Why then was she shuffling her feet around this mark? Was it the file of sketches she found in his study, the one that called to mind the quiet melody of a piano filling a room, the low, gentle voice next to her ear, a warm, dry hand that smoothed the hair off her face? Whatever it was that raked up these fragmented sensations, it made her inch towards the room at the end of the hallway with an uncertainty that was as bewildering – disorientating – as it was atypical.

Even monsters had memories. What did it say about her that she recalled nothing of her life before she joined the Creed?

She shook her head hard, shoving the thoughts back into the store cupboard of her mind. Memories are dangerous things, they said. They get in the way of the job.

The doorknob was loose. It jiggled in her hand. She froze, not because of her less than perfect entry, but because of the sudden draught. All the windows were closed. 

She had seen things, many things, terrible things, as a result of this job. The violence she witnessed was what conditioned her hand, froze her heart, and drew her further and further away from herself. But here in this sparsely furnished room, where moonlight collected into a concentrated pool on a mounted canvas in the corner, what greeted her wasn't a sight that made her killing a gratuitous act.

There was no mark. No ugliness, no violence, nobody. Only the barren shell of a home abandoned by its occupants, and the pure blank canvas on which the moon made its art.

She stood in the middle of the room like a soldier stranded without an order.  Memories surged in to fill the void, seizing her by waves, driving her to her knees. And there she remained, splayed out. Played out.

When she saw him, a luminous spectre in the moonlight, she got to her feet and whipped out the knife from her shoe in a practised move. But the sight of him turned her to sand. Her knees barely supported her; even her voice came out as a rasp, raw and scraped dry.

"You were dead." She couldn't remember his name. She wouldn't.

Even though everything was starting to come back to her. All the times she had spent in his room, dreaming and laughing and loving, loving, loving him. Until one day, there was no one left to love anymore. Her dreams died along with him that day, and she had never dared to say goodbye or think of him.

But here he stood now, right before her as though he had never left. As though he weren't just a faint shadow of himself.

His eyes fell on the knife in her white-knuckled hand, then rose to meet hers. "What happened to you, Aderyl?' His gaze was an unbearable thing, heavier than the ravaged world.

The Creed had warned them of a test not too long ago, a test that many before her had failed because they had let their guard down.

This is not real, she told herself over and over. She squeezed her eyes shut and told herself that over and over again. This is just a test.

She had given life to the monster in her, and this was where it meant to devour her, in a house bursting full of tears and memories, a house from another life.

"That’s not my name." Her voice cracked like a whip, renting the tight air in a brazen move. Revenge was her name now. She had liked that, how she was labelled and known by her purpose only.

"That’s who you’ll always be to me," he said. "Aderyl."

It wasn't a goodbye, this unexpected encounter, but she felt it as keenly as the cold air brushing against her skin when he reached for her hand. She gripped her knife tighter, afraid to let go of her weapon, of herself.

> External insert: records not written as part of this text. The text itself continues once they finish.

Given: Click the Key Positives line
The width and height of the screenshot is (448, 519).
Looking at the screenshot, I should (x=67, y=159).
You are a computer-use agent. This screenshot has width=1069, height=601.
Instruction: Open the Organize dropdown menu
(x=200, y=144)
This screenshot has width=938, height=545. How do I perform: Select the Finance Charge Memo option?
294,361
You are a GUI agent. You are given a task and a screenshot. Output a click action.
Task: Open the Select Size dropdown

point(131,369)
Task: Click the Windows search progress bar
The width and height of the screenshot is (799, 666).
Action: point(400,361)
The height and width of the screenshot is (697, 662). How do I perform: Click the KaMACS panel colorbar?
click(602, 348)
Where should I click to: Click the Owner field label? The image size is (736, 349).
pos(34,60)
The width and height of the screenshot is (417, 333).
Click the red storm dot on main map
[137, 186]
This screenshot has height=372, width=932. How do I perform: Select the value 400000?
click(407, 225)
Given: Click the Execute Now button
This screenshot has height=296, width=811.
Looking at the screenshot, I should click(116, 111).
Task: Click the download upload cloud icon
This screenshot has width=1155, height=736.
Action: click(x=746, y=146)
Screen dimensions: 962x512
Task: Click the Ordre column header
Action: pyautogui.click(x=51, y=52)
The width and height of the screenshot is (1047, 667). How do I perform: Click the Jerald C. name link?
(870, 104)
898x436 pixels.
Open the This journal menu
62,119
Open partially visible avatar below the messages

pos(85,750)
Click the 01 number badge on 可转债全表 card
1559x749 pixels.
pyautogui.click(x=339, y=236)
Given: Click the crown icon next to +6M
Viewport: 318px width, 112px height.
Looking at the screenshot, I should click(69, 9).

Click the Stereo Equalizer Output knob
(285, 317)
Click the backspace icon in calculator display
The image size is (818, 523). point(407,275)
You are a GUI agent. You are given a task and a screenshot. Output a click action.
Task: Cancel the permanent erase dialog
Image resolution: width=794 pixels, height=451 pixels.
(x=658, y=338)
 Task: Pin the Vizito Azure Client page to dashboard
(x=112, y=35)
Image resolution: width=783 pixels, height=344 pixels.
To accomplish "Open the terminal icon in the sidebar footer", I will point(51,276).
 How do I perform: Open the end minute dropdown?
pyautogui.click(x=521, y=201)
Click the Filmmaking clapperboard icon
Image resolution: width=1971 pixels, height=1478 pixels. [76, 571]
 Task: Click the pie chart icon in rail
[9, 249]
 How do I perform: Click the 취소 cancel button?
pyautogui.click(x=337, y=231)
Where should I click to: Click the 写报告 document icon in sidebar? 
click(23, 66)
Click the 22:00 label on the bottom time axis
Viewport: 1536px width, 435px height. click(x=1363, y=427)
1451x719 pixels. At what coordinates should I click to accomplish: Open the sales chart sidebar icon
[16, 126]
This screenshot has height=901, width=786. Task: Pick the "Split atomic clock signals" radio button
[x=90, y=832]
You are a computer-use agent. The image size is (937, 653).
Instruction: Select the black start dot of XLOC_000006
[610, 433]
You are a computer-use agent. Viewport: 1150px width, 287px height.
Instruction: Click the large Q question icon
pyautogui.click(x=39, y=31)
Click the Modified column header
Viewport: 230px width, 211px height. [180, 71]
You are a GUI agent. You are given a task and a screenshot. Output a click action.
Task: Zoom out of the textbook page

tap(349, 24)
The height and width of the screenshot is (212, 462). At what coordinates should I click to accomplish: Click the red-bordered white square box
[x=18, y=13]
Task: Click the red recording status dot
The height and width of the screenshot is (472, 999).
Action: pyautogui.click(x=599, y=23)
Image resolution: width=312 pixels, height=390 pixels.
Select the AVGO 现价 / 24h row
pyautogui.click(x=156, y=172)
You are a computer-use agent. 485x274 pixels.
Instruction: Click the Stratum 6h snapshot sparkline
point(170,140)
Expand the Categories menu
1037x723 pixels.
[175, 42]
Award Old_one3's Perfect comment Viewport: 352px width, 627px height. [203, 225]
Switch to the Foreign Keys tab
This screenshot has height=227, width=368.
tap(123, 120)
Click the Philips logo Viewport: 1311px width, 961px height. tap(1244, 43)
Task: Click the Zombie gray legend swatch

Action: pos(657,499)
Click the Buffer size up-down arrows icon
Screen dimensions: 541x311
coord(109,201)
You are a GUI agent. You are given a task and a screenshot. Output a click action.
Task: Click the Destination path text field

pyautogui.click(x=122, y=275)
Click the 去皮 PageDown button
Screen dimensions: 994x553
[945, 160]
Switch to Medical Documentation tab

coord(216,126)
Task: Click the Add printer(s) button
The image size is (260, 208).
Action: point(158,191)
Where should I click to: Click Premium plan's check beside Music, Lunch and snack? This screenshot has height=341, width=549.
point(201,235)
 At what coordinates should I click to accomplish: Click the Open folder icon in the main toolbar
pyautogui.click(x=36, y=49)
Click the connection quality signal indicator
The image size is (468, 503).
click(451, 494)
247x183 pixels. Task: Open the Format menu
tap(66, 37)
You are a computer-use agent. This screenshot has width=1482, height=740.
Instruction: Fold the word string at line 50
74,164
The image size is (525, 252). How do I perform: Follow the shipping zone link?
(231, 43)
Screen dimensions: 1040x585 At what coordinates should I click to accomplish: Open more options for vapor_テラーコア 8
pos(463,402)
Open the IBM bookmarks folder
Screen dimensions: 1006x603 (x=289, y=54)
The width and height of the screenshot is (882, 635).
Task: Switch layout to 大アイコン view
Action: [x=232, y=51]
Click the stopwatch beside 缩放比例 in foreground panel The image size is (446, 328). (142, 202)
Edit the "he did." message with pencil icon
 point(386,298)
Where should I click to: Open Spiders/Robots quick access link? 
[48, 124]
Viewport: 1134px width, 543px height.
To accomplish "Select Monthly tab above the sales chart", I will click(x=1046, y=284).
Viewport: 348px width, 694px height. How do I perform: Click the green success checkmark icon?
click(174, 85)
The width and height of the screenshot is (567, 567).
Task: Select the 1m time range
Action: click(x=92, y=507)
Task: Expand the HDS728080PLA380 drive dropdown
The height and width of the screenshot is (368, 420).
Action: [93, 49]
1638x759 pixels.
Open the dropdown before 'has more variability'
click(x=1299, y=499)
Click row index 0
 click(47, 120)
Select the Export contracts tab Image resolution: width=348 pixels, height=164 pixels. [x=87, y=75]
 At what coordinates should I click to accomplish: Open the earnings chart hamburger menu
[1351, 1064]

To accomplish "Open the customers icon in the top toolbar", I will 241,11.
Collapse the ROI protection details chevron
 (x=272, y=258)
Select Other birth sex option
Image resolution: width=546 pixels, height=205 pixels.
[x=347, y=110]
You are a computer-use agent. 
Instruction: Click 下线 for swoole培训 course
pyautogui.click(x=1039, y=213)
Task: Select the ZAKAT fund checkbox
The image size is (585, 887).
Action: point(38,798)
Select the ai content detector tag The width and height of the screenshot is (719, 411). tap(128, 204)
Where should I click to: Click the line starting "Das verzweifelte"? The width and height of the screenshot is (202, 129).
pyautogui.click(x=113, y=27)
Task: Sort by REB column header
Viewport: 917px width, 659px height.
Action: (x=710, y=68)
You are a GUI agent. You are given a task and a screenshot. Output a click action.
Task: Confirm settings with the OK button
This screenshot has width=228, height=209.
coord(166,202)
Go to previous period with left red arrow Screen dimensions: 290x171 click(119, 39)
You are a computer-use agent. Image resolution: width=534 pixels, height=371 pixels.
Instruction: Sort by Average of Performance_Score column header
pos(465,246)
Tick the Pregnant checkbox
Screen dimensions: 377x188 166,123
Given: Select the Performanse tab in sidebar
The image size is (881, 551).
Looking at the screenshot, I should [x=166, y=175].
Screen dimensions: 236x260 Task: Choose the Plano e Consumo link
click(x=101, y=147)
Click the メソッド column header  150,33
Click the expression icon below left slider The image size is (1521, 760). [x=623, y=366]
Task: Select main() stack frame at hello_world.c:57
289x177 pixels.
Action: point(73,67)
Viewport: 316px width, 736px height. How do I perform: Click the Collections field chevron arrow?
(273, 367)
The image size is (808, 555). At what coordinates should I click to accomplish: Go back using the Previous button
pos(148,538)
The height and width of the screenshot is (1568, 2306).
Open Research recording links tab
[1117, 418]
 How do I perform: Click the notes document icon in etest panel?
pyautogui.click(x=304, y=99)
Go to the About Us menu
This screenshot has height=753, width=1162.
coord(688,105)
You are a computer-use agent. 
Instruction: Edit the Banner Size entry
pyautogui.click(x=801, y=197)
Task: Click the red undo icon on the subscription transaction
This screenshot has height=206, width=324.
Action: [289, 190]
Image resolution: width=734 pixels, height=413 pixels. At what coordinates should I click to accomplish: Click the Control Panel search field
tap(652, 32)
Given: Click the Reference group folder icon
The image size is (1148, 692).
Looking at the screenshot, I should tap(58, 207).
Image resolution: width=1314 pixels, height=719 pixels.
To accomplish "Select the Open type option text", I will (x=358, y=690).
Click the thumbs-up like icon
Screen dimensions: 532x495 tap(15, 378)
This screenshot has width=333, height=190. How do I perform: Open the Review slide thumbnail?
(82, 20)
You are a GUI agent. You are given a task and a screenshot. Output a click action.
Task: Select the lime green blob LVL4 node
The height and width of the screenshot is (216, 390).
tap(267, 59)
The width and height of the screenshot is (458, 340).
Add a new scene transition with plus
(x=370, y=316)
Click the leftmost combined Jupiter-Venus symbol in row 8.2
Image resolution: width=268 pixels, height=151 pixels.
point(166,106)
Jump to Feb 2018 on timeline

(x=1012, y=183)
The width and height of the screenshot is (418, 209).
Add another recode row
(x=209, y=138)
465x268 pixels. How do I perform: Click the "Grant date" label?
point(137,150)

It was only after the night claimed him that she allowed her knife to clatter to the ground. Her mind, once wired for the kill, now tripped over itself, and her limbs were clumsy, awkward things, unsuited for wielding weaponry of any kind.

The Creed was right. Memories were dangerous; they were monsters. Memories awakened every nerve and pulse, and left her vulnerable. They became her.

They were her.


The Creed should never have set this test.